ACTIVITY.
Could you return the data that follows exactly, minus the images?

Segment Open

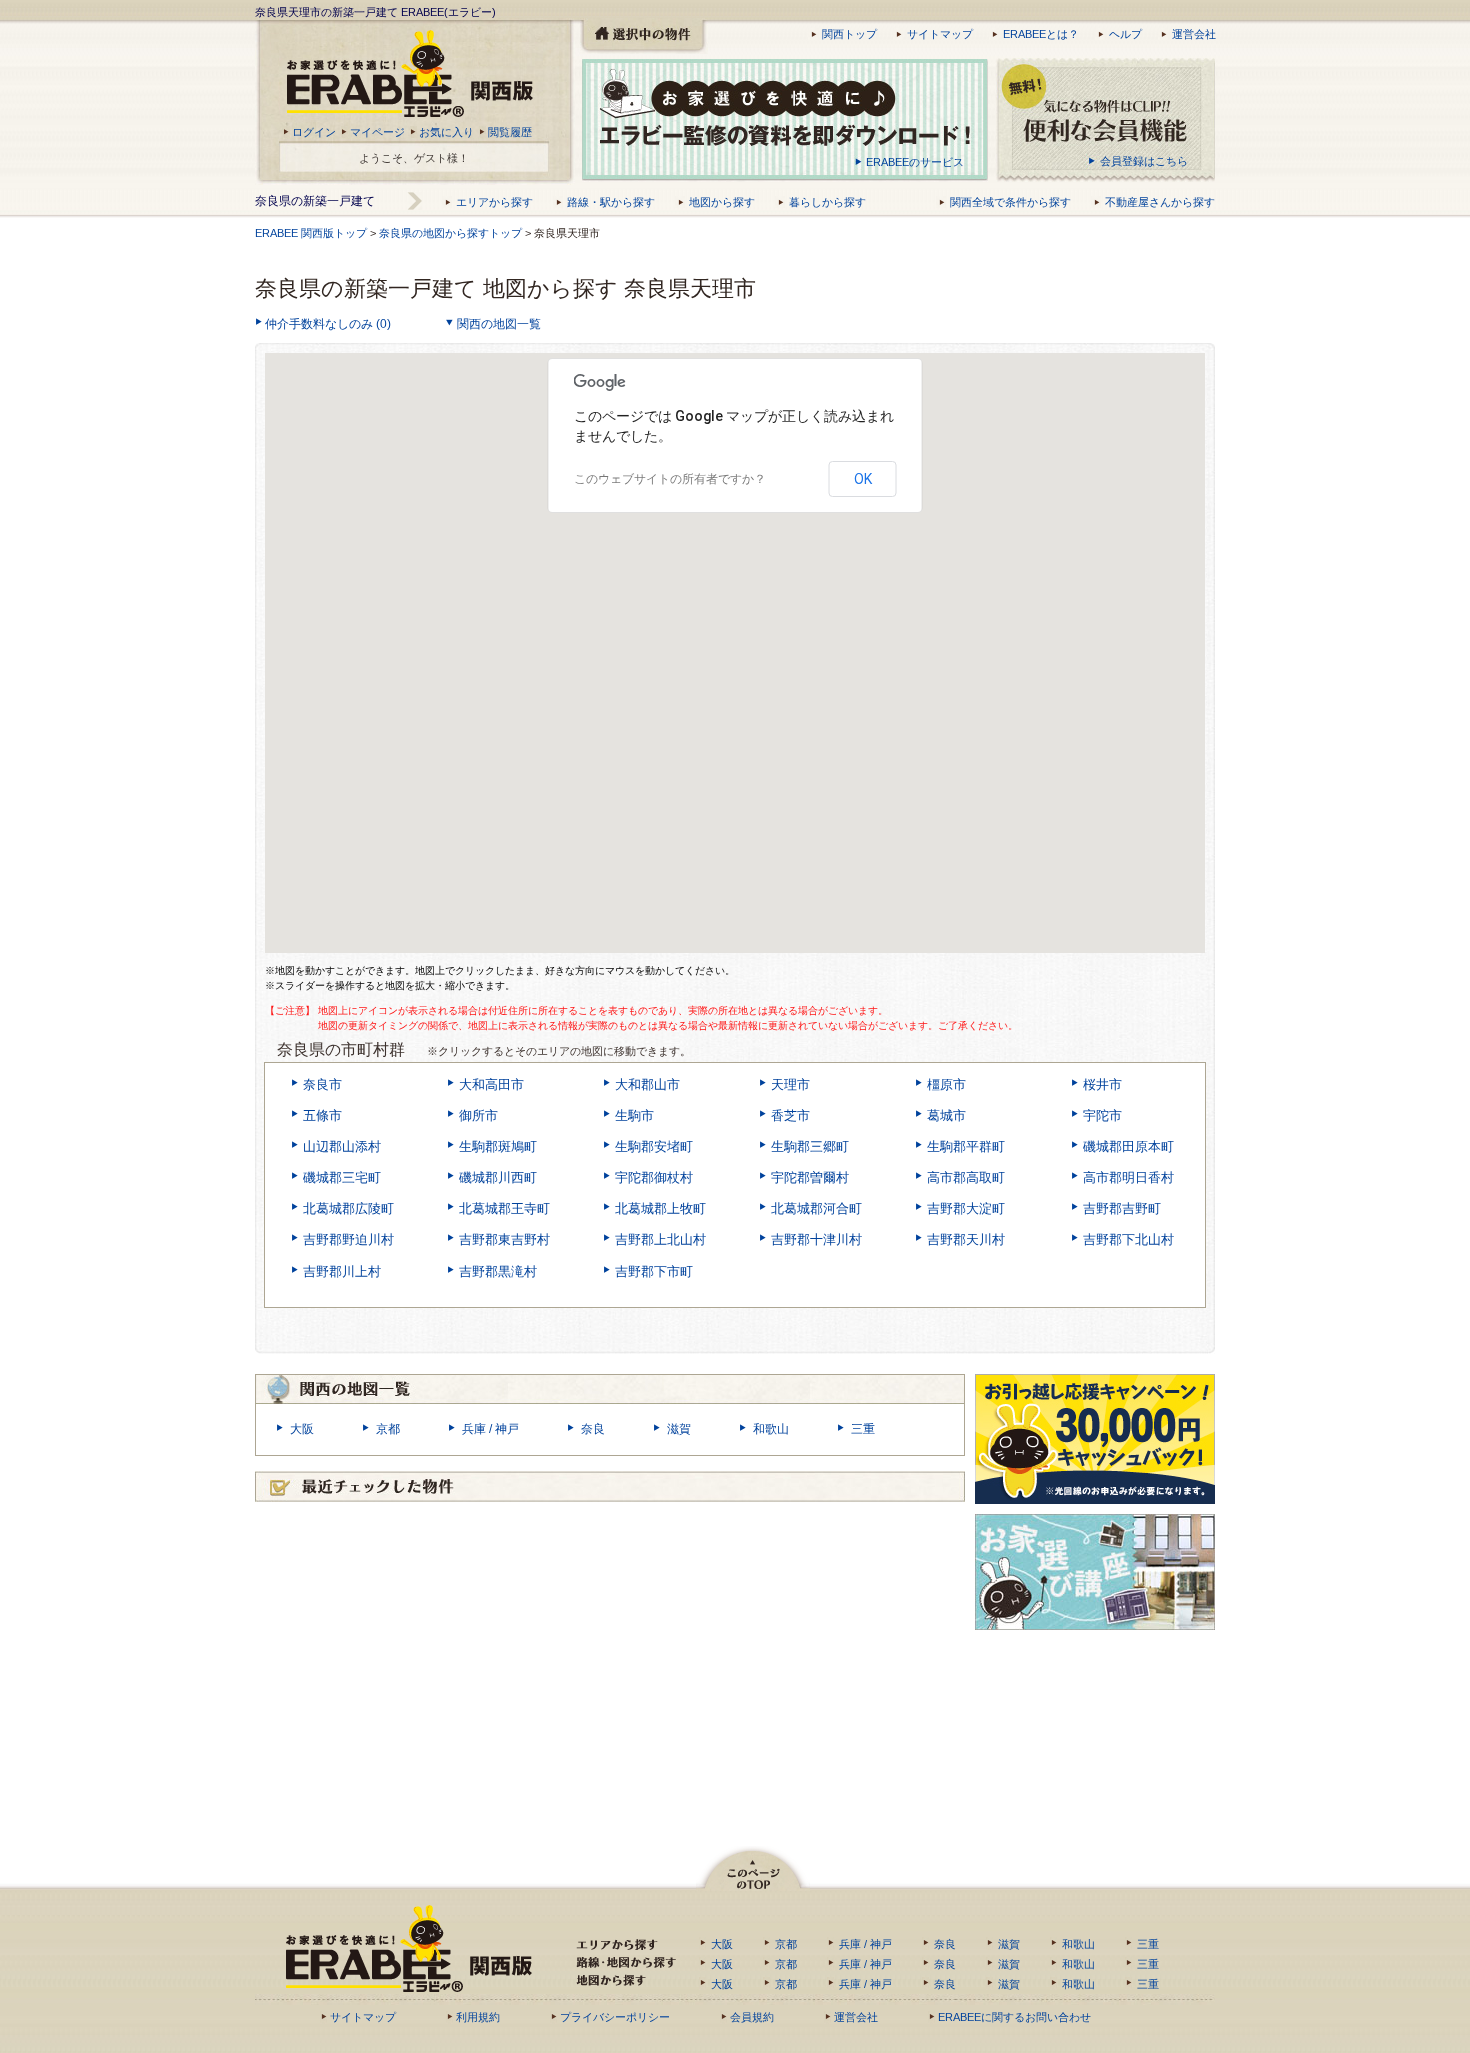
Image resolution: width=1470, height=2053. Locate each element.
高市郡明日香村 (1128, 1177)
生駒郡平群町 (966, 1146)
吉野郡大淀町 (966, 1208)
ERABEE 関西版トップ (311, 233)
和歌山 (771, 1429)
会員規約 (752, 2017)
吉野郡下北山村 (1128, 1239)
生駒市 (634, 1115)
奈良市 (322, 1084)
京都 (388, 1429)
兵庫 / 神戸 (490, 1429)
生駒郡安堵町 (654, 1146)
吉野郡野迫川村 (348, 1239)
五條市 (322, 1115)
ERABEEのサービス (915, 162)
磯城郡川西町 (498, 1177)
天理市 (790, 1084)
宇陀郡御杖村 (654, 1177)
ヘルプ (1125, 34)
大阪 (302, 1429)
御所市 (478, 1115)
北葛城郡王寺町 (504, 1208)
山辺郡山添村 (342, 1146)
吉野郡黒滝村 (498, 1271)
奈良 (593, 1429)
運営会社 (1194, 34)
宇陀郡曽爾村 (810, 1177)
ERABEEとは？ (1041, 34)
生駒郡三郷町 (810, 1146)
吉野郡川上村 (342, 1271)
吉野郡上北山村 (660, 1239)
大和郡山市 (647, 1084)
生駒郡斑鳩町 (498, 1146)
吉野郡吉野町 (1122, 1208)
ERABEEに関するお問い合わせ (1014, 2017)
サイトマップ (940, 34)
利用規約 (478, 2017)
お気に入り (446, 132)
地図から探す (722, 202)
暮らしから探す (827, 202)
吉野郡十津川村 (816, 1239)
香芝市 (790, 1115)
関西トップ (849, 34)
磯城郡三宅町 (342, 1177)
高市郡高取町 (966, 1177)
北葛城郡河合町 (816, 1208)
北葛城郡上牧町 (660, 1208)
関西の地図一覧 (499, 324)
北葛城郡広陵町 (348, 1208)
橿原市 (946, 1084)
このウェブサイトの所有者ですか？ (670, 479)
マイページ (377, 132)
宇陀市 (1102, 1115)
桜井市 (1102, 1084)
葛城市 (946, 1115)
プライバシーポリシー (615, 2017)
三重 (863, 1429)
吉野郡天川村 (966, 1239)
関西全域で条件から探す (1010, 202)
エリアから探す (494, 202)
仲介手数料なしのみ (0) (328, 324)
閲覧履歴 (510, 132)
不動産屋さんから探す (1160, 202)
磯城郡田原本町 (1128, 1146)
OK (863, 479)
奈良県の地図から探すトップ (452, 233)
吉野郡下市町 (654, 1271)
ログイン (314, 132)
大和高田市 (491, 1084)
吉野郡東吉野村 (504, 1239)
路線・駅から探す (611, 202)
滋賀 (679, 1429)
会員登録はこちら (1144, 161)
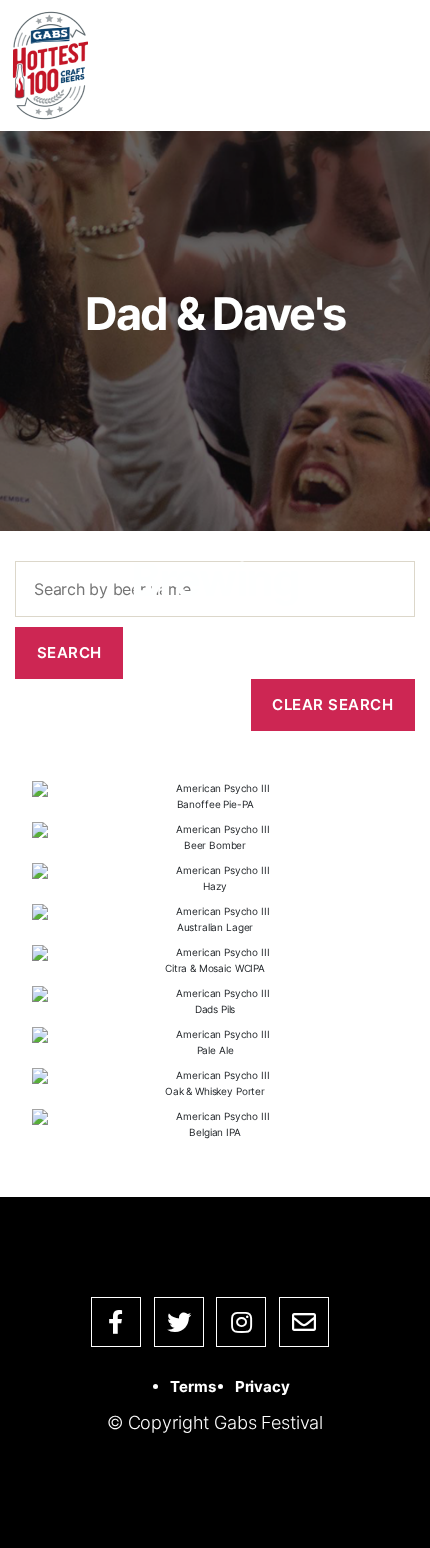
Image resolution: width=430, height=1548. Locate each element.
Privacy (262, 1386)
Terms (192, 1386)
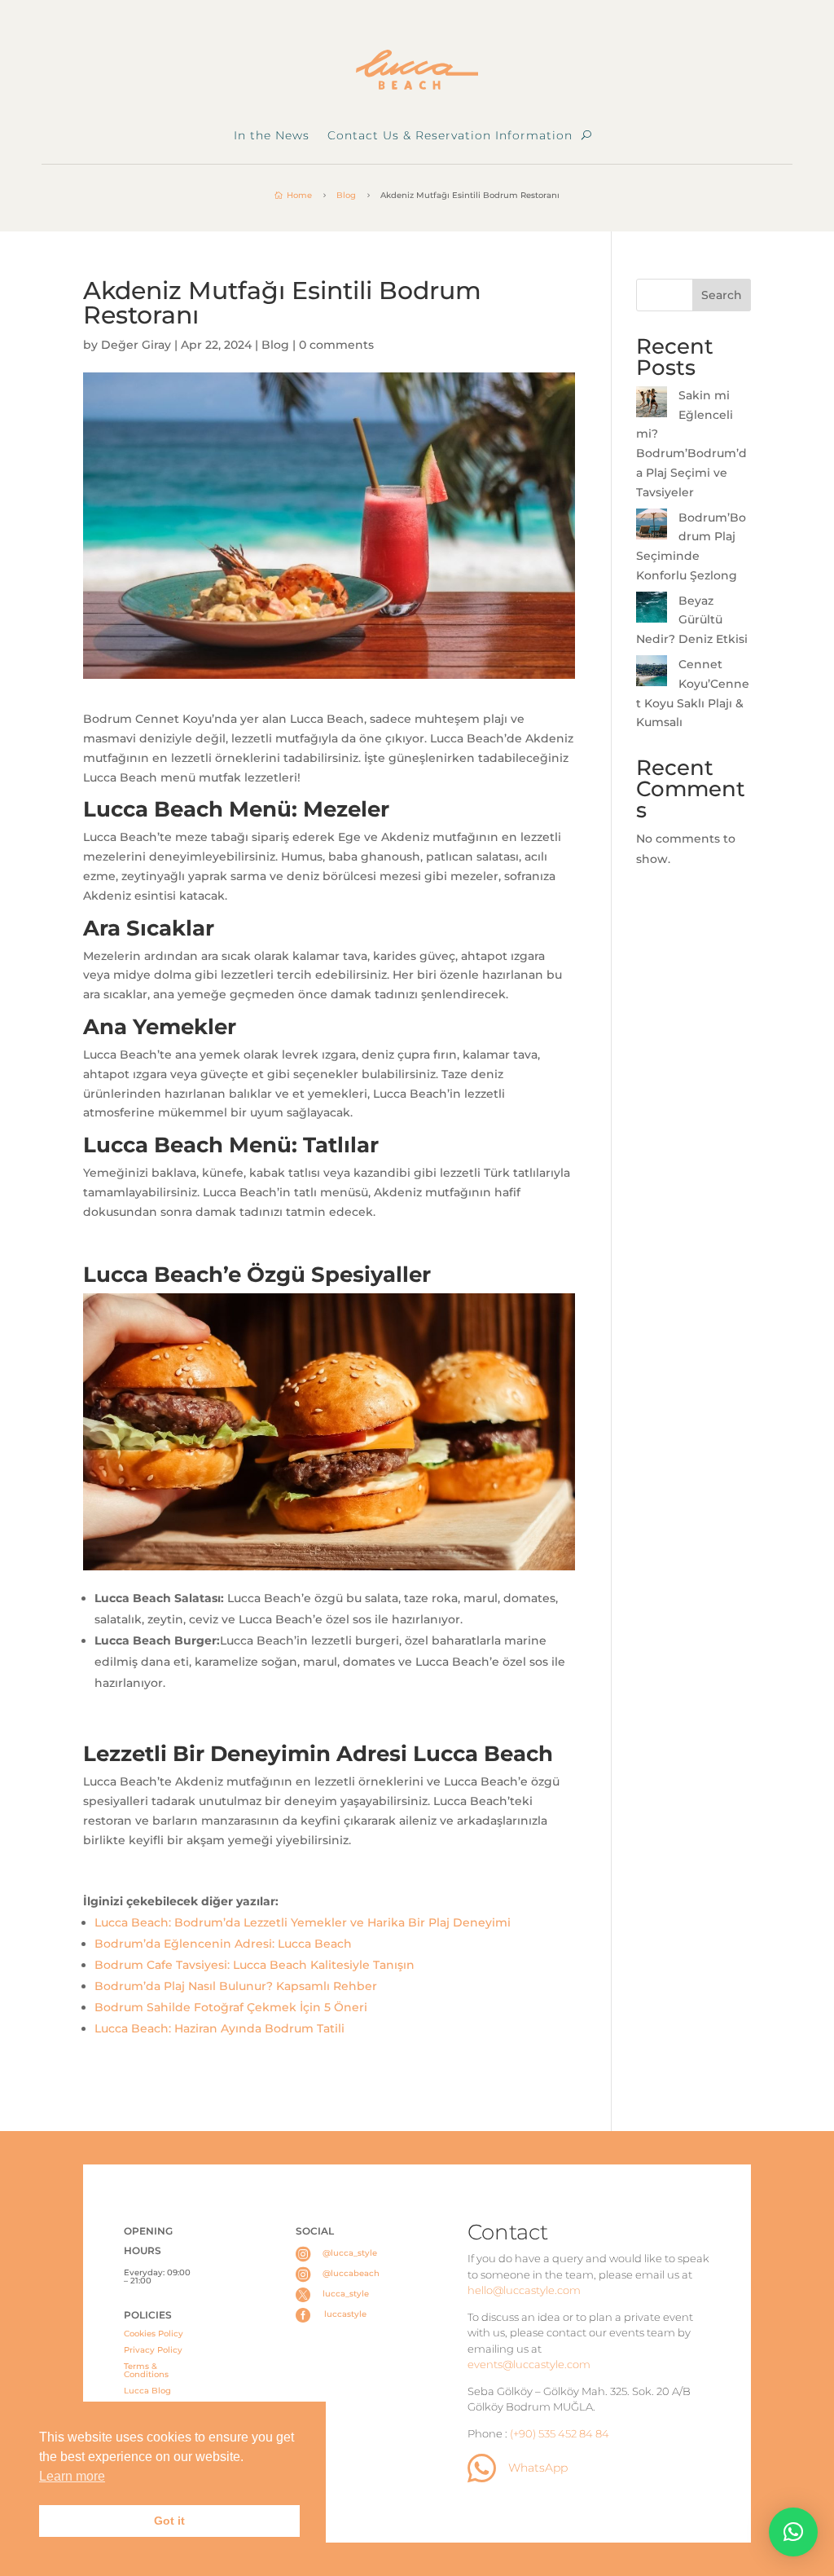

Segment Closed

TASK RESULT.
Image resolution: width=1470, height=2053. Locate each element.
高市郡明日香村 (1128, 1177)
生駒郡平群町 (966, 1146)
吉野郡大淀町 (966, 1208)
ERABEE 関西版トップ (311, 233)
和歌山 (771, 1429)
会員規約 (752, 2017)
吉野郡下北山村 (1128, 1239)
生駒市 (634, 1115)
奈良市 (322, 1084)
京都 (388, 1429)
兵庫 / 神戸 (490, 1429)
生駒郡安堵町 (654, 1146)
吉野郡野迫川村 (348, 1239)
五條市 (322, 1115)
ERABEEのサービス (915, 162)
磯城郡川西町 (498, 1177)
天理市 (790, 1084)
宇陀郡御杖村 (654, 1177)
ヘルプ (1125, 34)
大阪 (302, 1429)
御所市 (478, 1115)
北葛城郡王寺町 (504, 1208)
山辺郡山添村 (342, 1146)
吉野郡黒滝村 (498, 1271)
奈良 (593, 1429)
運営会社 (1194, 34)
宇陀郡曽爾村 (810, 1177)
ERABEEとは？ (1041, 34)
生駒郡三郷町 (810, 1146)
吉野郡川上村 (342, 1271)
吉野郡上北山村 (660, 1239)
大和郡山市 (647, 1084)
生駒郡斑鳩町 (498, 1146)
吉野郡吉野町 (1122, 1208)
ERABEEに関するお問い合わせ (1014, 2017)
サイトマップ (940, 34)
利用規約 (478, 2017)
お気に入り (446, 132)
地図から探す (722, 202)
暮らしから探す (827, 202)
吉野郡十津川村 (816, 1239)
香芝市 (790, 1115)
関西トップ (849, 34)
磯城郡三宅町 (342, 1177)
高市郡高取町 (966, 1177)
北葛城郡河合町 (816, 1208)
北葛城郡上牧町 (660, 1208)
関西の地図一覧 (499, 324)
北葛城郡広陵町 (348, 1208)
橿原市 (946, 1084)
このウェブサイトの所有者ですか？ (670, 479)
マイページ (377, 132)
宇陀市 (1102, 1115)
桜井市 (1102, 1084)
葛城市 (946, 1115)
プライバシーポリシー (615, 2017)
三重 (863, 1429)
吉野郡天川村 (966, 1239)
関西全域で条件から探す (1010, 202)
エリアから探す (494, 202)
仲介手数料なしのみ (0) (328, 324)
閲覧履歴 (510, 132)
不動産屋さんから探す (1160, 202)
磯城郡田原本町 (1128, 1146)
OK (863, 479)
奈良県の地図から探すトップ (452, 233)
吉野郡下市町 (654, 1271)
ログイン (314, 132)
大和高田市 (491, 1084)
吉野郡東吉野村 (504, 1239)
路線・駅から探す (611, 202)
滋賀 (679, 1429)
会員登録はこちら (1144, 161)
Image resolution: width=430, height=1548. Locate each element.
Privacy (262, 1386)
Terms (192, 1386)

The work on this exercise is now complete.